Endocrine Abstracts

Introduction: Anaplastic thyroid cancer has long been considered as a mesenchymal tumor (sarcoma). To date, it is difficult to differentiate between the two types. Radio-induced sarcomas of the head and neck are a very rare entity. Their annual incidence is 0.06 to 0.17%.

Observation: We report the case of a 83-year-old patient, with a history of breast neoplasia treated with radiotherapy 7 years ago. Followed for a year for papillary carcinoma of the thyroid in its papillo-vesicular form classified PT3NxMx. During the follow-up, the cervical ultrasound was normal and the Tg was at zero. After 3 months, she had a 5 cm cervical mass, with lymph nodes; and a very fast evolution with significant compressive signs, and lung metastasis. Fine needle aspiration evokes anaplastic carcinoma. This mass fistulised spontaneously, and the anatomopathological study concluded a radio-induced sarcoma. The patient died quickly after the diagnosis.
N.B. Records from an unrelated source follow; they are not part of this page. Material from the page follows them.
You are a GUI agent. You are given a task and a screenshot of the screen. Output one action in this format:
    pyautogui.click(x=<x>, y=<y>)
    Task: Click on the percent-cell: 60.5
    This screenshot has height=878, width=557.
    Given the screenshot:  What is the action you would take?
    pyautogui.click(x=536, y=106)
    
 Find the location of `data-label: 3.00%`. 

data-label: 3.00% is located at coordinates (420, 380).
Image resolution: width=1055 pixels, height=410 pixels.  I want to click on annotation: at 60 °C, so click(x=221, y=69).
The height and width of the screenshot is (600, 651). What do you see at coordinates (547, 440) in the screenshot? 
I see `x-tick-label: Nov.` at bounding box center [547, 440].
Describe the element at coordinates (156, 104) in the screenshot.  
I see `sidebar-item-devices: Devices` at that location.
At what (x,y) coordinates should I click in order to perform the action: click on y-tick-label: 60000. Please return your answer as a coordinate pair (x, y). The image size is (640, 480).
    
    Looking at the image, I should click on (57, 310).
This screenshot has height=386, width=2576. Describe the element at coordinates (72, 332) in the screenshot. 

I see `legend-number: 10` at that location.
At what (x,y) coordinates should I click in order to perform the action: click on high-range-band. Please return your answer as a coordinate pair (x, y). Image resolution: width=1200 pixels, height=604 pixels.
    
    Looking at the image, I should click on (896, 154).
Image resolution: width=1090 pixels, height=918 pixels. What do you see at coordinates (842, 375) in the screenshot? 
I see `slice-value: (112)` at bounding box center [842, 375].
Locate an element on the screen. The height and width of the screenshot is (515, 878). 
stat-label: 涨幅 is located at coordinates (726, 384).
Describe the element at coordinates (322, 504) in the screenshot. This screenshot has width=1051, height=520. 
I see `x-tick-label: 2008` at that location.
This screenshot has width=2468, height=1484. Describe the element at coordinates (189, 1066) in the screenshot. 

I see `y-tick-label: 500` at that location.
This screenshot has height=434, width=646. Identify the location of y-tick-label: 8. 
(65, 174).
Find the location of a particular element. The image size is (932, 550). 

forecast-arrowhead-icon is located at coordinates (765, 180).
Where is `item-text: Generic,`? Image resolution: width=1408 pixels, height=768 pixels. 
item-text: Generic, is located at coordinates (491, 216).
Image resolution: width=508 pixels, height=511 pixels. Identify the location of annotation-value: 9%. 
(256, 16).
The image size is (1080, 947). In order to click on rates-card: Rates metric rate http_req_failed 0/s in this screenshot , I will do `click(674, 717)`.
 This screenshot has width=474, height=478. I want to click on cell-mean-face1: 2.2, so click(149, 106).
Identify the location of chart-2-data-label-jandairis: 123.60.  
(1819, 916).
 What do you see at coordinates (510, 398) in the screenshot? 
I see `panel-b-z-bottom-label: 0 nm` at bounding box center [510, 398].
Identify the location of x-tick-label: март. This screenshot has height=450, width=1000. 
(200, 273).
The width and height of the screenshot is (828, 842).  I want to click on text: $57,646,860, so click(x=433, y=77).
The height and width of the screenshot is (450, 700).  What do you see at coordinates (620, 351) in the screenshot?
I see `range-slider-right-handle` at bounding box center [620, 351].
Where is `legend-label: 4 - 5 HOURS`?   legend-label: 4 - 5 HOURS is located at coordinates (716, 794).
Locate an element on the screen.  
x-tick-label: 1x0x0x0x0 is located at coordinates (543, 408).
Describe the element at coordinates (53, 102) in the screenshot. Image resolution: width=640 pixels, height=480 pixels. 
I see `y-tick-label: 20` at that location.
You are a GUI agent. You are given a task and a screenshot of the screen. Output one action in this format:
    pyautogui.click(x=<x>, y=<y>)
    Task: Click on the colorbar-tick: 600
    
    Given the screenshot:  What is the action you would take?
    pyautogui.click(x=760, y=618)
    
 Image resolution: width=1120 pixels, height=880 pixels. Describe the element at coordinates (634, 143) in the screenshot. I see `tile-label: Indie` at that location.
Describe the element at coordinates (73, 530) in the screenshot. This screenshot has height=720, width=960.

Discussion: The long-term carcinogenic potential of ionizing radiation is well established. Although pleomorphic undifferentiated thyroid sarcoma (WHO 2013 classification) is extremely rare, this diagnosis should be considered in patients with rapidly progressive mass with compressive signs (similar signs to anaplastic carcinoma). In order to propose a treatment by complete and wide surgical exeresis. Although traditionally, they are considered very aggressive tumors with poor prognosis.